Наконец, центральным образом, раскрывающим иносказательный план романа, представляется Бог, а точнее – его отсутствующая фигура. Весь роман пронизан аллюзиями, цитатами из Нового Завета, прямыми упоминаниями его сюжетов. Эти сцены поданы в ироническом ключе, что заранее, до развития темы, говорит нам о взаимодействиях автора с Небом. Бог у Сарамаго может появиться как случайно упоминаемая фигура Христа, пришедшая на память автору в качестве сравнения и прошедшая в тексте бесследно; как церковь, из которой бегут слепцы; как постоянно мутнеющие белесые небеса. От попытки изображения фигуры Бога в его функциональной значимости, в его онтологической необходимости человеку, Сарамаго отказывается. Автор не сомневается, поэтому страдающих от отсутствия веры героев в романе нет.
Дважды проходя по одной и той же городской площади, персонажи видят/слышат два больших собрания, «где кучки одних слепцов слушали речи других слепцов». В первый раз речь идет о религии, шире – о метафизике.

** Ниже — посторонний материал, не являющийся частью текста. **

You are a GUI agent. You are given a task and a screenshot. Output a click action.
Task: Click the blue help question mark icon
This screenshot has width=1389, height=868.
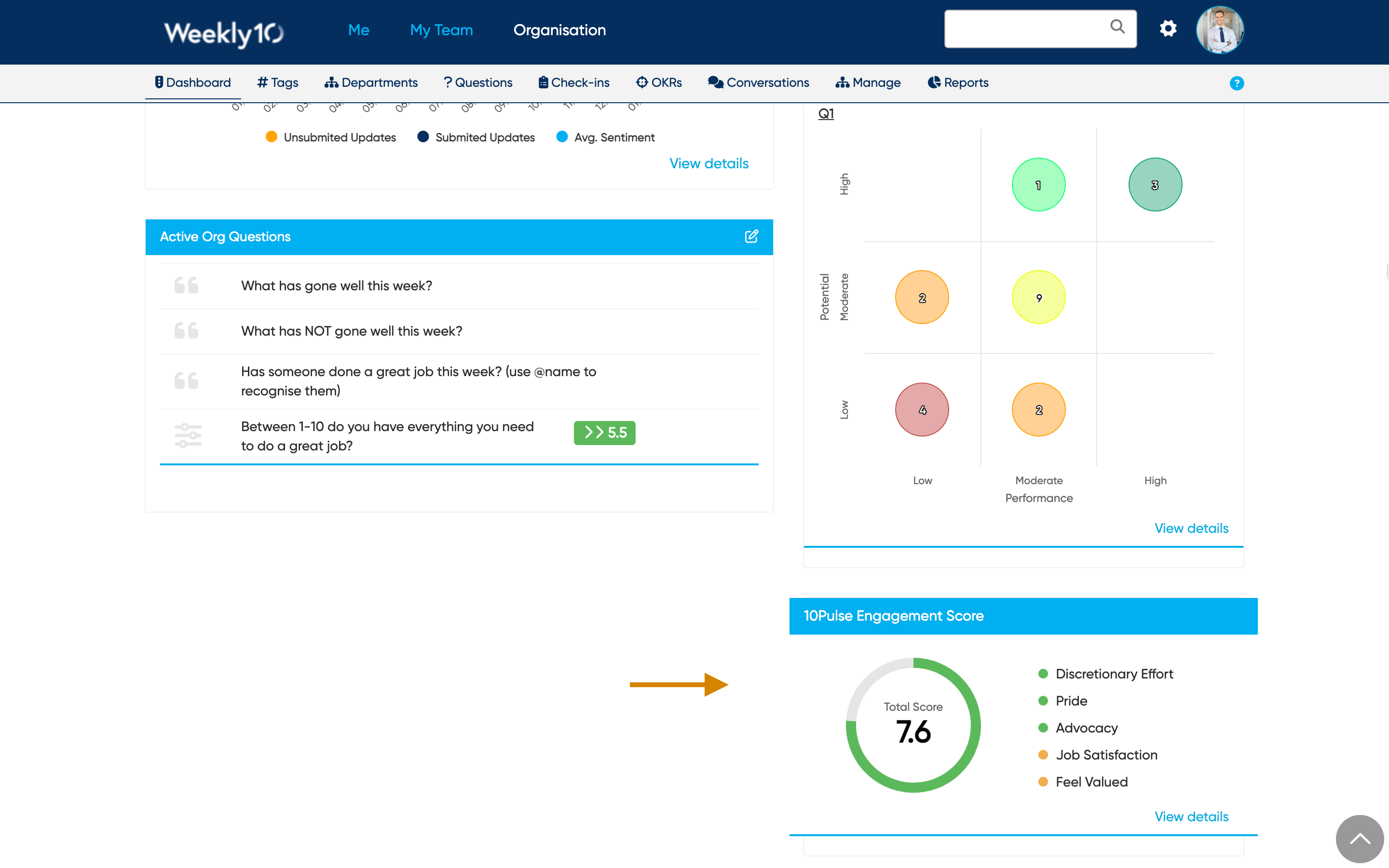tap(1236, 83)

Сарамаго с присущей ему авторской усмешкой ставит в один ряд спасение через раскаяние и корень мандрагоры, власть тьмы и безболезненную кастрацию. Заканчивается перечисление предметов разговора следующим перечнем: «…распыление, ампутация голосовых связок, смерть слова». Во второй раз речь идет о социуме в самом широком его понимании. Интересно, что и ситуации, и их описание, и завершающая часть о потере голоса совпадают полностью. Ни одно, ни второе – по мнению автора – спасти человека не сможет, и тем трагичнее выглядят одни беспомощные, ждущие спасения от других беспомощных. Призыв главного героя звучит почти по-ницшеански: «…а теперь довольно философии и чудотворства, беритесь за руки, пойдемте к жизни». Таким образом, автор выражает свою позицию через героев и делает это достаточно четко.
Но все же есть необходимость прокомментировать ключевую, на наш взгляд, сцену романа – сцену в церкви. Пришедшие туда герои – а точнее, сохранившая зрение героиня – обнаруживают, что всем статуям Христа, Богоматери и святых на глаза надеты белые повязки. На иконах (в тексте они названы картинами) все глаза жирно замазаны белой краской. Автор не останавливается на столь откровенном намеке и расшифровывает ситуацию: людям «вдруг совершенно непереносима стала мысль, что священные образы оказались слепыми, и, значит, их взгляды, милосердные или страдальческие, созерцали ныне только свою же собственную слепоту». Бог Сарамаго сделан человеком, а не наоборот, и сделан по его – человека – образу и подобию. Человек слеп, но слеп и Бог, впрочем, ровно как и глух.
Глядя на убранство церкви, героиня размышляет о том, что «не было ни в одной религии большего святотатца, чем этот священник (который закрыл святым глаза. –
Ослепшие в тексте Сарамаго видят не тьму, а слепящую белизну. Их окружает свет, подобный тому, что льется с неба: в самом финале романа героиня, глядя в небеса, видит ту же сплошную белизну, что раньше видели слепые. Белый цвет – цвет верха, цвет неба, в романе становится цветом несуществующего Бога. А люди – как прямая противоположность этому Богу – черны: в земле, в грязи, в грехах. Даже писатель белизну листа заполняет чернотой и определенностью человеческой мысли. Вывод автора очевиден, однако его замысел противоречит сам себе. Создавая «Слепоту» как роман-притчу, он должен был подготовить для читателя некое назидание, утверждение, чем-либо вооружить его. Казалось бы, в этом качестве можно воспринимать мысль о саркастическом атеизме, призыв жить той природой, которая в тебе очевидна и которая все равно возьмет свое.